Some of what the past week has been pleased to call labour has been the preparation for my son’s birthday. The birthday boy himself has been undoing some of these efforts through his habit of lifting containers full of toy cars, or wooden railroad components, or small buildings, and gently tipping them out from head-height. While this is only about a meter, it’s sufficient to strew things in great foot-injuring swathes about the floor. My wife and I have thought that this has merely been a larval interest in either physics (lookit ’em bounce!) or psychology (gosh, the parents persist in the unrewarded labour of collection). However, a big deal about an impending centennial shines new light on his behaviour.
This is the sort of thing one knows without connecting; obviously as a resident of this city for almost my entire life, I’ve been aware of the great Cyclone, and taken some pride in usually remembering its date… roughly. Usually, it’s just the year that people wonder about, so it had not previously occurred to me that the day itself is the same as that of my son’s birth. But there it is– the day before Canada Day (or, as it was in 1912, Dominion Day) is both the anniversary of the worst disaster to befall this city and of my son’s birth. Little wonder, then, that he flings trains and buildings about, and gives onlookers the sense that he is an unstoppable energetic phenomenon.

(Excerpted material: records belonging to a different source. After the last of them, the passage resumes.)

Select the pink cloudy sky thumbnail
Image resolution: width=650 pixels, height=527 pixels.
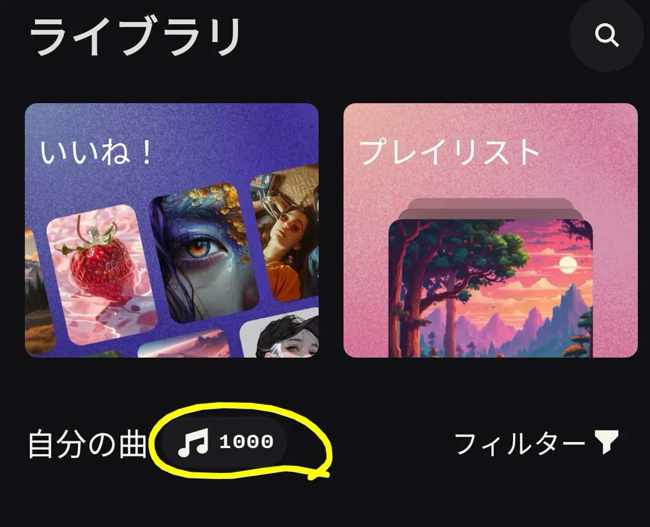coord(185,343)
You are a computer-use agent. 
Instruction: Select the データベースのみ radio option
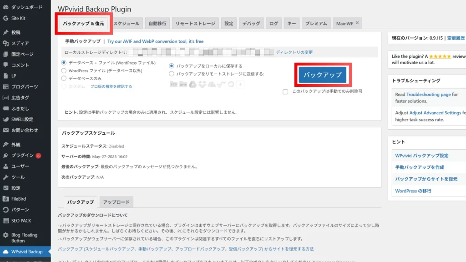[x=64, y=78]
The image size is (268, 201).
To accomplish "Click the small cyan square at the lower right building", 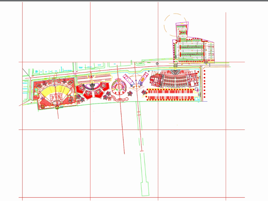I will (x=196, y=98).
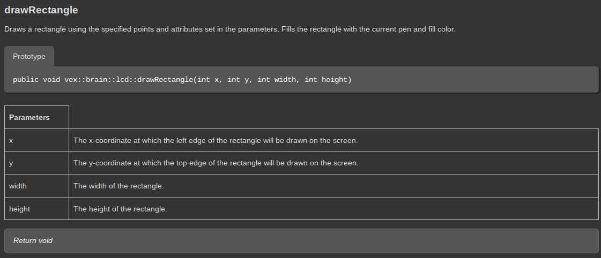Select the Prototype tab
Image resolution: width=601 pixels, height=258 pixels.
tap(29, 56)
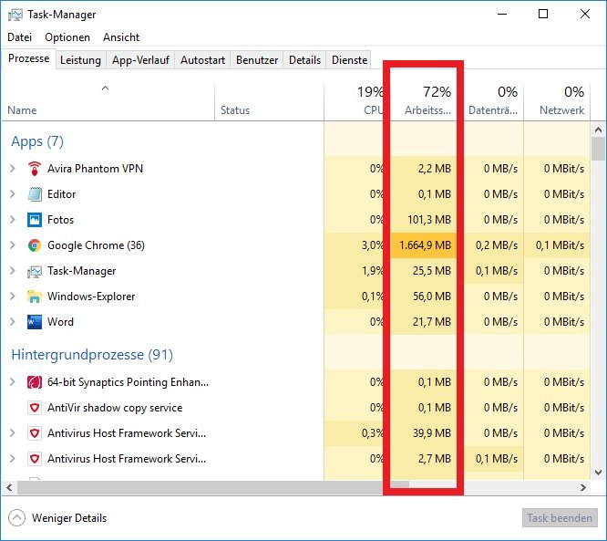
Task: Click the Word app icon
Action: [35, 322]
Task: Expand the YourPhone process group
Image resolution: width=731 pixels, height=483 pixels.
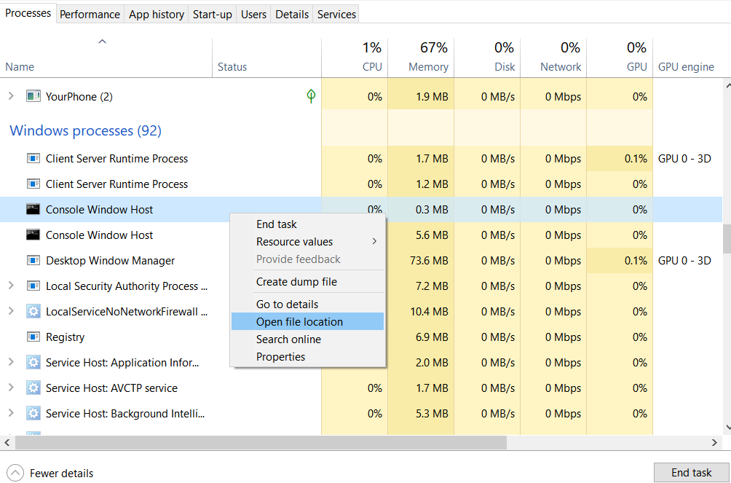Action: pos(12,95)
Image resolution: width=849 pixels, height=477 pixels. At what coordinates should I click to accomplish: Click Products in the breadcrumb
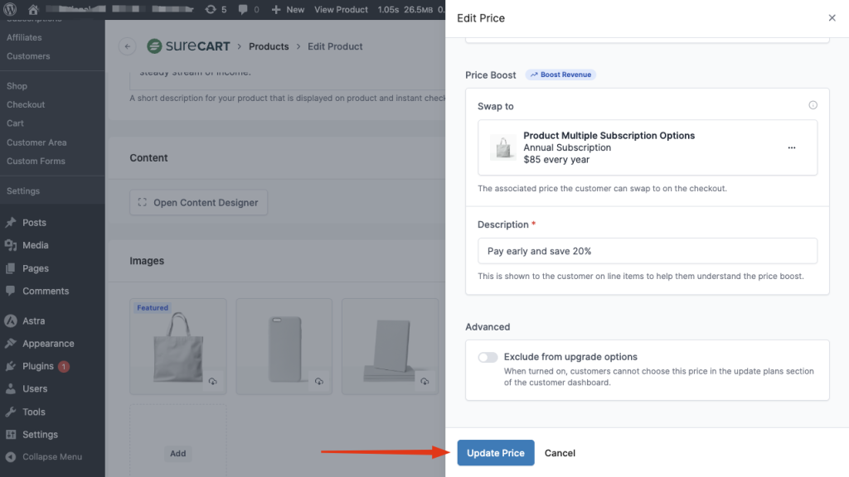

The sensible reader will of course decline to accept any connection between a freak of the weather and the inclination of a small boy to wreak ruin and destruction to his parents’ house. My reasoning portions agree; little kids, and apparently little boys in particular, are simply given to rampages, and these rampages result in a broad-cast field of toys and their components, and the aftermath of quivering, nervous people and livestock (cats, in our case) is the mere side-effect of child-rearing.
However, it has been observed that humans are deeply irrational creatures, and we are readily convinced by coincidence. The fact that, after a great deal of parental effort and a very little opposed filial effort, our living room looks rather like this…
…merely reinforces the notion that my son is an avatar of one of nature’s greatest weapons, before which the works of Man are hard-pressed to stand.
I could live with that, I suppose, if it meant that we’d have Boris Karloff around to help clean up the place.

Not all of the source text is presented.